Nor do our cases suggest that, in order to obtain more than a review of the face of the indictment, the section 2255 petitioner must specifically plead a defect in the instructions or in the evidence. Cf. Bonansinga, 855 F.2d at 477, 479 (petitioner challenged indictment and jury instructions; court refused to vacate conviction in part because it accepted the government’s argument that “the only evidence introduced in support of Bonansinga’s intangible rights prosecution” unequivocally demonstrated Bonansinga’s participation in conduct clearly prohibited by the mail fraud statute as construed in McNally) (emphasis supplied). Moreover, while not all of these cases have found it necessary to emphasize the point, they have all recognized, as a fundamental element of their methodology, that the *128court’s task in a section 2255 proceeding is to ensure that the appellant was convicted because he engaged in conduct proscribed by the mail fraud statute. The instructions and the evidence were examined to answer this basic question, not to identify any procedural flaw that, on direct appeal, might have required a new trial. This approach is certainly compatible with the Supreme Court’s holding in Davis v. United States, 417 U.S. 333, 94 S.Ct. 2298, 41 L.Ed.2d 109 (1974). That case hardly suggests that a section 2255 inquiry must be limited to the indictment. It simply emphasizes that, on collateral attack, the appropriate inquiry is limited to “whether the claimed error of law was ‘a fundamental defect which inherently results in a complete miscarriage of justice,’ and whether ‘[i]t ... presents] exceptional circumstances where the need for the remedy afforded by the writ of habeas corpus is apparent.’ ” Id. at 346, 94 S.Ct. at 2305 (quoting Hill v. United States, 368 U.S. 424, 428, 82 S.Ct. 468, 471, 7 L.Ed.2d 417 (1962)).

(Collected data)
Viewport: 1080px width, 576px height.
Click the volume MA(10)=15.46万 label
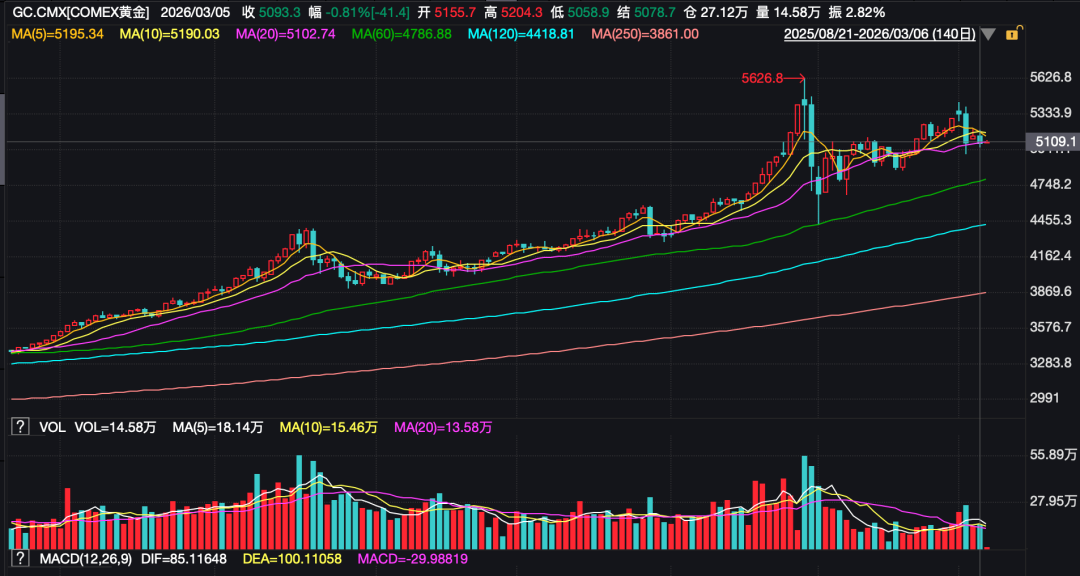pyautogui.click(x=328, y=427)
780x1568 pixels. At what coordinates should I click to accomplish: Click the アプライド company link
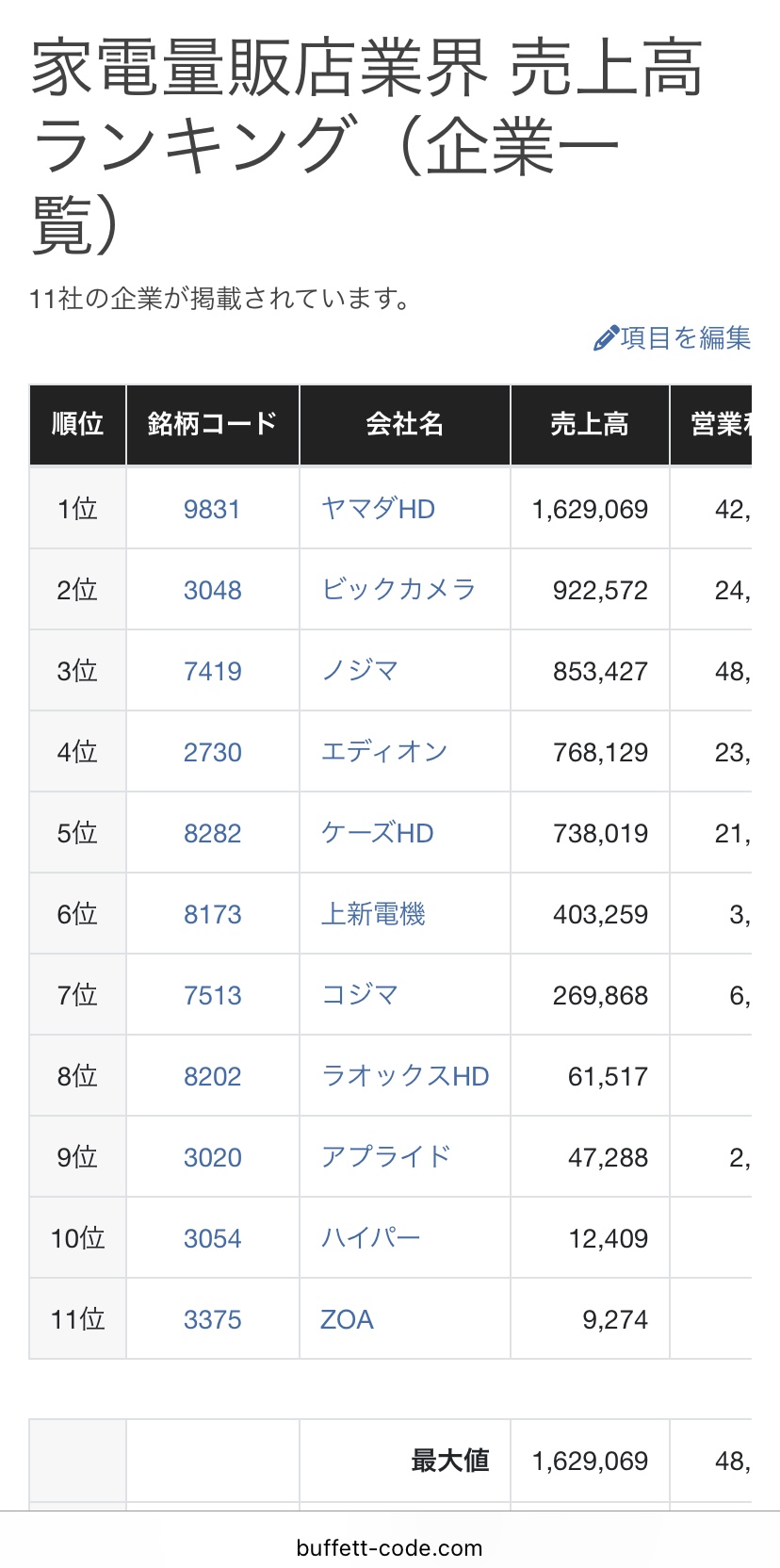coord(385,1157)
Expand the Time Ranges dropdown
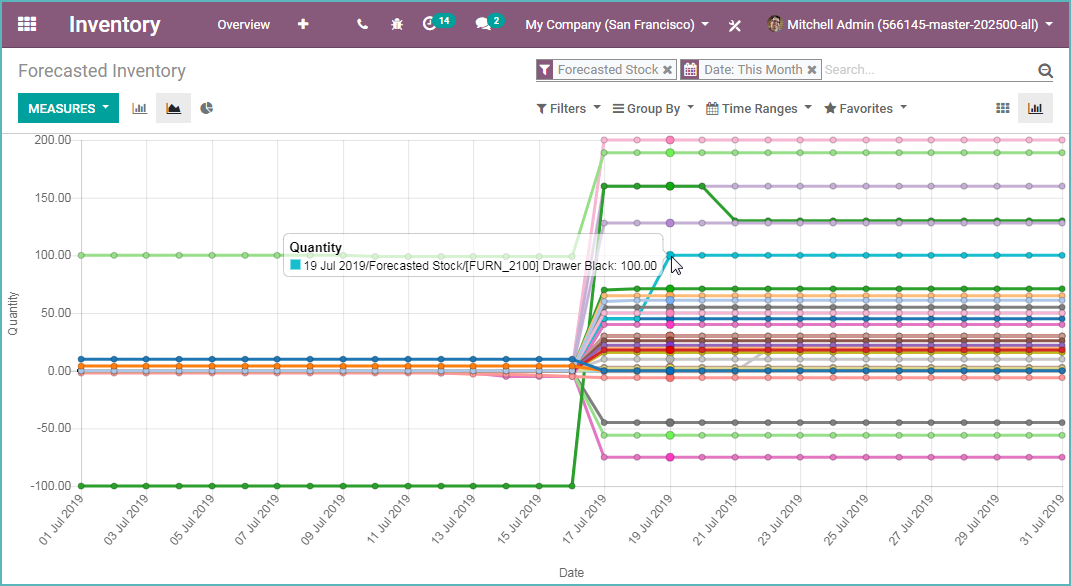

### EXERCISE 1
Answer these questions using the section 2255 excerpt above:
(a) In Bonansinga, what did the petitioner challenge?
(b) Which Supreme Court decision does the excerpt call compatible with the approach it describes?
(c) Which case does Davis quote for the test of a fundamental defect causing a complete miscarriage of justice?
### EXERCISE 2
Continue the section 2255 excerpt above from its final sentence, keeping the same judicial voice.

### REPLY 1
(a) The indictment and the jury instructions.
(b) Davis v. United States, 417 U.S. 333 (1974).
(c) Hill v. United States, 368 U.S. 424 (1962).

### REPLY 2
In its brief, the government argued that the indictment sufficiently charged an offense and that the jury instructions did not render the trial fundamentally unfair since it was impossible for the jury to find the existence of a scheme to deprive the City of intangible rights without also finding the existence of a scheme to deprive the City of property interests. See Appellee’s Br. at 19-24. This is substantially the same analysis that this court’s cases have employed in reviewing section 2255 attacks on pre-McNally mail fraud convictions. It is the analysis we should expect to see from the government in future cases as well.